In Chapter 2, I turn my attention to how spatial heterogeneity promotes species coexistence via the spatial storage effect. I studied 24 annual plant species in the grassland from Chapter 1 and found that they exhibit variable responses to spatial variation in the environment and competition that depend on their functional traits. Additionally, these trait-based demographic responses contributed to elevated competition at otherwise favorable sites. These results are consistent with the storage effect and demonstrate how functional traits can modulate coexistence in spatially variable environments.
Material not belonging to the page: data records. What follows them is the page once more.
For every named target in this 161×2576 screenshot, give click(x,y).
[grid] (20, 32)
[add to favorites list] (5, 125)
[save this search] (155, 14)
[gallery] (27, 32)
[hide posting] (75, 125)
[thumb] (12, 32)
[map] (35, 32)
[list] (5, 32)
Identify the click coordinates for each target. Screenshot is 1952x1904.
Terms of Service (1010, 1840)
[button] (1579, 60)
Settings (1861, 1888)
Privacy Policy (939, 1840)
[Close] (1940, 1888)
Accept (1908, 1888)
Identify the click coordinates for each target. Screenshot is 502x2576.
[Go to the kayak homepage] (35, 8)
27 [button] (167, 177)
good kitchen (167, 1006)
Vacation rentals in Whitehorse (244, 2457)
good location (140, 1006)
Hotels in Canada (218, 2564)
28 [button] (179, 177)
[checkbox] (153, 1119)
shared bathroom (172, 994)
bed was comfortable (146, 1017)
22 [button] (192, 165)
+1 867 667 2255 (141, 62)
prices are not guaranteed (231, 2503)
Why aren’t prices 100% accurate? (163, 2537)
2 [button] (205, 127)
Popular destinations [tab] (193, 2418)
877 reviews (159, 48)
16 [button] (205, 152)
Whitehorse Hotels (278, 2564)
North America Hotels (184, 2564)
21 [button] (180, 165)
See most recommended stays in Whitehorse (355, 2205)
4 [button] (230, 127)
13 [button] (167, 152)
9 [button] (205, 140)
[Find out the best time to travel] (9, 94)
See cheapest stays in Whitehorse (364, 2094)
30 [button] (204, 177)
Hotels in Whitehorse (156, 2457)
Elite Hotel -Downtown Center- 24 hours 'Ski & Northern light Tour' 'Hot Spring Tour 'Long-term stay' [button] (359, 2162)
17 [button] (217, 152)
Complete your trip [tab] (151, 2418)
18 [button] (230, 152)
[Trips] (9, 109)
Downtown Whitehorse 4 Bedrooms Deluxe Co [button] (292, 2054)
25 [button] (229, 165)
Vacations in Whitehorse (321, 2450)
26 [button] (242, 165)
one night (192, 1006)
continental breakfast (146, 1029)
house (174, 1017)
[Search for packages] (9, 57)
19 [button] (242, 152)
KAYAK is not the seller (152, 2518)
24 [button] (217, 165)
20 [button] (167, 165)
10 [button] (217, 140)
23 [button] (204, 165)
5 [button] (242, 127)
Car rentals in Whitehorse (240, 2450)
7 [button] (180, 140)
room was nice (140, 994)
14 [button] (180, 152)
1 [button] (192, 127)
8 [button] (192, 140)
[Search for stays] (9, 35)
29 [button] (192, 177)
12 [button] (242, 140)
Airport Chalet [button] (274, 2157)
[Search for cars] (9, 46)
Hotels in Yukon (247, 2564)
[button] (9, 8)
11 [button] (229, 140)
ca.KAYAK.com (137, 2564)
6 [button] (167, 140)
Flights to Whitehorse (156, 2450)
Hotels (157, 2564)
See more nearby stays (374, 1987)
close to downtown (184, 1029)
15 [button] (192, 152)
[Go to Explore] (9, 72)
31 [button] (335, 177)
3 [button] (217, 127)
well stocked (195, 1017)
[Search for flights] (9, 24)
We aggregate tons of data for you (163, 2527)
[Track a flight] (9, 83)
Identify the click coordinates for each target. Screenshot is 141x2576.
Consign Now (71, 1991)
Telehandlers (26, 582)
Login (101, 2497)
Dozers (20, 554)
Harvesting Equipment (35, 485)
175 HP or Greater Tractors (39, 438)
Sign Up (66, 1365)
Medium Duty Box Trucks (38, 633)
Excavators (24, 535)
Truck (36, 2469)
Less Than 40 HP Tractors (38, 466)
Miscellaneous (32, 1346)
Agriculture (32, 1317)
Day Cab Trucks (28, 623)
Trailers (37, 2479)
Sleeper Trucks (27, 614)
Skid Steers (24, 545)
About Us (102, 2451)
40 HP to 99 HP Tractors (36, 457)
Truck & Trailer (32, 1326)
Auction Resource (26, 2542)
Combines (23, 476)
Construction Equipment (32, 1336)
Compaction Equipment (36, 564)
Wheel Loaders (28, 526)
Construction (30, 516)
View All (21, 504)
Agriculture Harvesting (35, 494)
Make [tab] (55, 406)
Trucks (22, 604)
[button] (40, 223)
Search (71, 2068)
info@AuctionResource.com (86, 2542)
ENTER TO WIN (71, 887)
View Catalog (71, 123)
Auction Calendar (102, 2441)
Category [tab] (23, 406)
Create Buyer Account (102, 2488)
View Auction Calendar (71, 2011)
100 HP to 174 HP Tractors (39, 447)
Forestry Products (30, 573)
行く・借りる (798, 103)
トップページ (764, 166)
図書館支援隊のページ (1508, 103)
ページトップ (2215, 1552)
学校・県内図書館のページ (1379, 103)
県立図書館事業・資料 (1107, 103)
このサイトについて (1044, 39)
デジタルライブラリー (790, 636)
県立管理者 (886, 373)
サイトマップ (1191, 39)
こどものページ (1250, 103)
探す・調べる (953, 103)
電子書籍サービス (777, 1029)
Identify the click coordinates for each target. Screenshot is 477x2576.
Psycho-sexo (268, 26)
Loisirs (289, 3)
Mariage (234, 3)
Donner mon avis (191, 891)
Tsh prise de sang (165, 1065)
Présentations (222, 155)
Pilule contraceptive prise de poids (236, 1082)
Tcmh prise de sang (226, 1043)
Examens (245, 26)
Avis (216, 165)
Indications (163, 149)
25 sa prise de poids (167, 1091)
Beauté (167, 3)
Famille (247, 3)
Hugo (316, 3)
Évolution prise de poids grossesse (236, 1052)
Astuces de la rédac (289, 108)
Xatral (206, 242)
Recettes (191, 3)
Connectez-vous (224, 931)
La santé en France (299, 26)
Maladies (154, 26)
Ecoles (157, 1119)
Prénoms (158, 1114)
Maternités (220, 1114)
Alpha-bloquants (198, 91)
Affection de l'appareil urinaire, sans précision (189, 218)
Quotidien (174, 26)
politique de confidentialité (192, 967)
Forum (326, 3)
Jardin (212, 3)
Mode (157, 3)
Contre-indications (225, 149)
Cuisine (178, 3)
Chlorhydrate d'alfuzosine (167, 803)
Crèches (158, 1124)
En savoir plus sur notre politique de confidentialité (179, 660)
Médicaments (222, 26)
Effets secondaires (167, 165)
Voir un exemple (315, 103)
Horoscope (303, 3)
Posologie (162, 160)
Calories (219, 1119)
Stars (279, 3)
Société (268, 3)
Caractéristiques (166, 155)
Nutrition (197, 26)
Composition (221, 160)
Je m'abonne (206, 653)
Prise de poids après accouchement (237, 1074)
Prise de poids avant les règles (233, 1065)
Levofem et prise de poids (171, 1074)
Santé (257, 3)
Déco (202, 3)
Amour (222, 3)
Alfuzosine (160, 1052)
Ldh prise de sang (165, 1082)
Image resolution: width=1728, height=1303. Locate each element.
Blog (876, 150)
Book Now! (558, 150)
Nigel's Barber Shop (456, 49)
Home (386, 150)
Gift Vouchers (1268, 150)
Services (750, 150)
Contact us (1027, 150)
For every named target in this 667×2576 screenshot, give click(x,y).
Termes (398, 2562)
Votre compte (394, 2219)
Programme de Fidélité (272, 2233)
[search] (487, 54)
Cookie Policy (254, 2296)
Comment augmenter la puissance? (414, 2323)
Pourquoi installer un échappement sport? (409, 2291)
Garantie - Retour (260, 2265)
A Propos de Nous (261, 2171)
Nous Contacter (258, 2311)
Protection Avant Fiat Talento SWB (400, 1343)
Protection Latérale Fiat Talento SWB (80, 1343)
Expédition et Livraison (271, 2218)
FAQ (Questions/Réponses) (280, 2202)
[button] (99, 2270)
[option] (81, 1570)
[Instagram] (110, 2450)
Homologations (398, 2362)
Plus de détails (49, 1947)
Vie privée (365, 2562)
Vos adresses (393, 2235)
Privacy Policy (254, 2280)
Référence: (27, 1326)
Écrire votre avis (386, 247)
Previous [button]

In Chapter 3, I conducted a greenhouse experiment to characterize competition between an annual grass and forb under watering treatments emulating range-wide rainfall variation. I found that although per capita competition was strongest in arid conditions, community-wide competition was stronger in moister environments where fitness asymmetries were large. These contrasting results emphasize the importance of distinguishing between competition at the individual and community level. Together, this dissertation combines experiments with modern coexistence theory to offer an integrative account of plant coexistence and distributions in a spatially variable world.